Supersingular Isogeny Key Exchange for Not-Quite Beginners

I recently read a great introductory paper on Supersingular Isogeny Diffie-Hellman (SIDH) by Craig Costello and wanted to summarize just the math of it (with some simplifications) for myself. Hopefully this summary is clear enough to also be useful to people who aren’t myself.

§ Background

We deal with supersingular (we won’t define this word) elliptic curves defined over finite fields of the form $\mathbb{F}_{p^2}$.

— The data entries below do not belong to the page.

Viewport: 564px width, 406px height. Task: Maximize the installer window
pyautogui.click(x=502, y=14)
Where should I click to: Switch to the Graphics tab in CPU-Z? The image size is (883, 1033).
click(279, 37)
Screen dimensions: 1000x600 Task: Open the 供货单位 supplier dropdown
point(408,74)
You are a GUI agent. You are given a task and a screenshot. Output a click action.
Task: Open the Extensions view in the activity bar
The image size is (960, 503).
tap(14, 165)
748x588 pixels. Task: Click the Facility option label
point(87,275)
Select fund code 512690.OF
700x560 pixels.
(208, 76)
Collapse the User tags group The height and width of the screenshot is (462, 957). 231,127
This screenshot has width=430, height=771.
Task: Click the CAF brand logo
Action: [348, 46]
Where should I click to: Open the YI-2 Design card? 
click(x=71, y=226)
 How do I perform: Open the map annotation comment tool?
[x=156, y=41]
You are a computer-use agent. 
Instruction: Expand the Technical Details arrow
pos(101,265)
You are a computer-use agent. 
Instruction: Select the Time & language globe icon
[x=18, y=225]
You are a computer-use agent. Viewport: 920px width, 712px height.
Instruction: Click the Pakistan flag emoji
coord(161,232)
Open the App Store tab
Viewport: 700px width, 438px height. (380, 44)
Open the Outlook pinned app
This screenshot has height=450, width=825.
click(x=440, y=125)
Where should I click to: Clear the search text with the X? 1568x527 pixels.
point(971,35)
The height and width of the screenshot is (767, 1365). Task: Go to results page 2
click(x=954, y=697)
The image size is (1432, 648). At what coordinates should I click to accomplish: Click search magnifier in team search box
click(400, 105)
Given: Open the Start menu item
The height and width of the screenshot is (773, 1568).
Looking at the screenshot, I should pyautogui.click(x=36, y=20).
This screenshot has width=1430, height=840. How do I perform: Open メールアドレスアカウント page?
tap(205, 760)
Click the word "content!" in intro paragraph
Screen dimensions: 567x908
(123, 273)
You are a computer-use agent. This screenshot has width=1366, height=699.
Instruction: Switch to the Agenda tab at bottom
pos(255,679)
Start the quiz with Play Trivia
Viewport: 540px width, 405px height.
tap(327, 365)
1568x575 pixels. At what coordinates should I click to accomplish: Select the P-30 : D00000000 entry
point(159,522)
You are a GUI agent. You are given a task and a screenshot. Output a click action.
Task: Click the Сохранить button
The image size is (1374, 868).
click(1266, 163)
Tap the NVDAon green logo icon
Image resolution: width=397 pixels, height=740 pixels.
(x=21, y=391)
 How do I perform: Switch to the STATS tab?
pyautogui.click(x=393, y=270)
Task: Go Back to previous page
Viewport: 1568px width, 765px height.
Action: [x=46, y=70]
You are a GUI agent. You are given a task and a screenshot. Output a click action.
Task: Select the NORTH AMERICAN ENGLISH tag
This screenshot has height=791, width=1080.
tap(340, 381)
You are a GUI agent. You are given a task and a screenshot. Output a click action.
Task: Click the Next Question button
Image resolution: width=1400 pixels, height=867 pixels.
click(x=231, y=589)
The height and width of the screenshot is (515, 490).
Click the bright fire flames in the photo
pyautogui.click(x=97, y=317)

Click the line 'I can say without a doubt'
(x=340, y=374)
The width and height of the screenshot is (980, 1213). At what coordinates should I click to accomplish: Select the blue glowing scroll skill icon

For SIDH, we deal only with curves such that $E(\mathbb{F}_{p^2}) \cong \mathbb{Z}_{p+1} \times \mathbb{Z}_{p+1}$. The kernel of the left multiplication map $P \to [a]P$ is of the form $\mathbb{Z}_a \times \mathbb{Z}_a$. We say that a map $\phi: E \to E’$ is an $\ell$-isogeny iff $|\ker \phi| = \ell$. Notice that $\ell$-isogenies only exist for $\ell \mid p+1$. Every $\ell$-isogeny $\phi: E \to E’$ also has an associated $\ell$-isogeny, called the dual isogeny $\psi: E’ \to E$, such that $\phi \circ \psi$ is the left-multiplication map $[\ell]$. Vélu’s formulas tell us that every subgroup $G \leq E$ corresponds to a unique isogeny out of $E$ (to some curve $E’$) with kernel G. They also tell us how to construct an isogeny given its desired kernel.

Claim: On a supersingular curve $E$ of the form above, for any prime $\ell \mid p+1$, there are exactly $\ell+1$ nontrivial $\ell$-isogenies out of $E$.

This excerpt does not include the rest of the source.